Oxidative stress and photoinhibition can be separated in the cyanobacterium Synechocystis sp. PCC 6803.

Roles of oxidative stress and photoinhibition in high light acclimation were studied using a regulatory mutant of the cyanobacterium Synechocystis sp. PCC 6803. The mutant strain ΔsigCDE contains the stress responsive SigB as the only functional group 2 σ factor. The ∆sigCDE strain grew more slowly than the control strain in methyl-viologen-induced oxidative stress. Furthermore, a fluorescence dye detecting H2O2, hydroxyl and peroxyl radicals and peroxynitrite, produced a stronger signal in ∆sigCDE than in the control strain, and immunological detection of carbonylated residues showed more protein oxidation in ∆sigCDE than in the control strain. These results indicate that ∆sigCDE suffers from oxidative stress in standard conditions. The oxidative stress may be explained by the findings that ∆sigCDE had a low content of glutathione and low amount of Flv3 protein functioning in the Mehler-like reaction. Although ∆sigCDE suffers from oxidative stress, up-regulation of photoprotective carotenoids and Flv4, Sll2018, Flv2 proteins protected PSII against light induced damage by quenching singlet oxygen more efficiently in ∆sigCDE than in the control strain in visible and in UV-A/B light. However, in UV-C light singlet oxygen is not produced and PSII damage occurred similarly in the ∆sigCDE and control strains. According to our results, resistance against the light-induced damage of PSII alone does not lead to high light tolerance of the cells, but in addition efficient protection against oxidative stress would be required.

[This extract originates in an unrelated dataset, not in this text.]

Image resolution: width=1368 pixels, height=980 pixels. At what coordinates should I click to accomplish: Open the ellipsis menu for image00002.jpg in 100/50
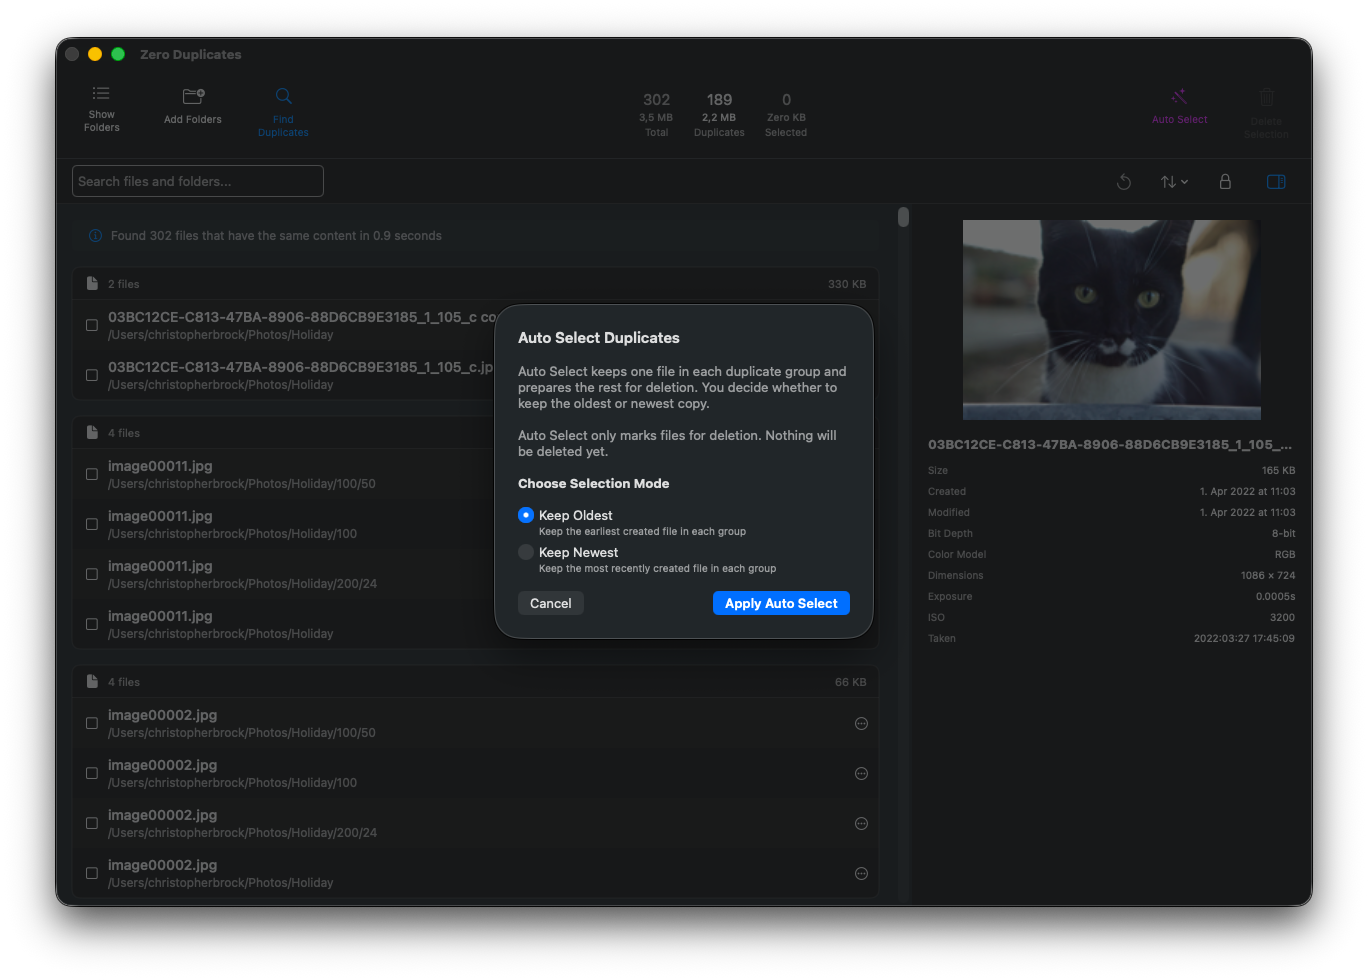861,723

Group 2 sigma factor mutant ΔsigCDE of the cyanobacterium Synechocystis sp. PCC 6803 reveals functionality of both carotenoids and flavodiiron proteins in photoprotection of photosystem II.

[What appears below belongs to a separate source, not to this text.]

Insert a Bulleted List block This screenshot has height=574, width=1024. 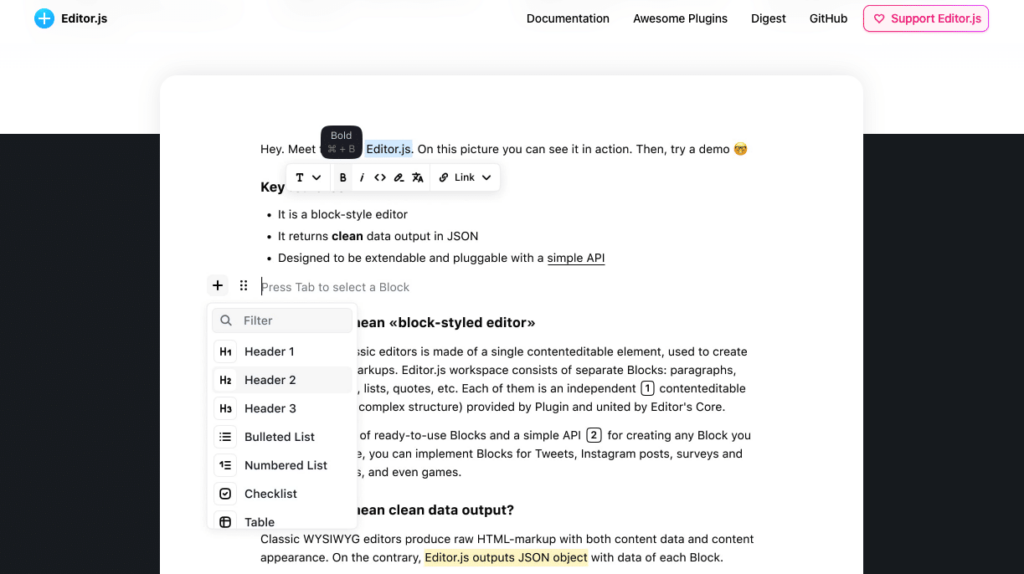coord(279,437)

Adjustment of gene expression during acclimation to stress conditions, such as bright light, in the cyanobacterium Synechocystis sp. PCC 6803 depends on four group 2 σ factors (SigB, SigC, SigD, SigE). A ΔsigCDE strain containing the stress-responsive SigB as the only functional group 2 σ factor appears twice as resistant to photoinhibition of photosystem II (PSII) as the control strain. Microarray analyses of the ΔsigCDE strain indicated that 77 genes in standard conditions and 79 genes in high light were differently expressed compared with the control strain. Analysis of possible photoprotective mechanisms revealed that high carotenoid content and up-regulation of the photoprotective flavodiiron operon flv4-sll0218-flv2 protected PSII in ΔsigCDE, while up-regulation of pgr5-like, hlipB or isiA genes in the mutant strain did not offer particular protection against photoinhibition. Photoinhibition resistance was lost if ΔsigCDE was grown in high CO2, where carotenoid and Flv4, Sll0218, and Flv2 contents were low. Additionally, photoinhibition resistance of the ΔrpoZ strain (lacking the omega subunit of RNA polymerase), with high carotenoid but low Flv4-Sll0218-Flv2 content, supported the importance of carotenoids in PSII protection. Carotenoids likely protect mainly by quenching of singlet oxygen, but efficient nonphotochemical quenching in ΔsigCDE might offer some additional protection. Comparison of photoinhibition kinetics in control, ΔsigCDE, and ΔrpoZ strains showed that protection by the flavodiiron operon was most efficient during the first minutes of high-light illumination.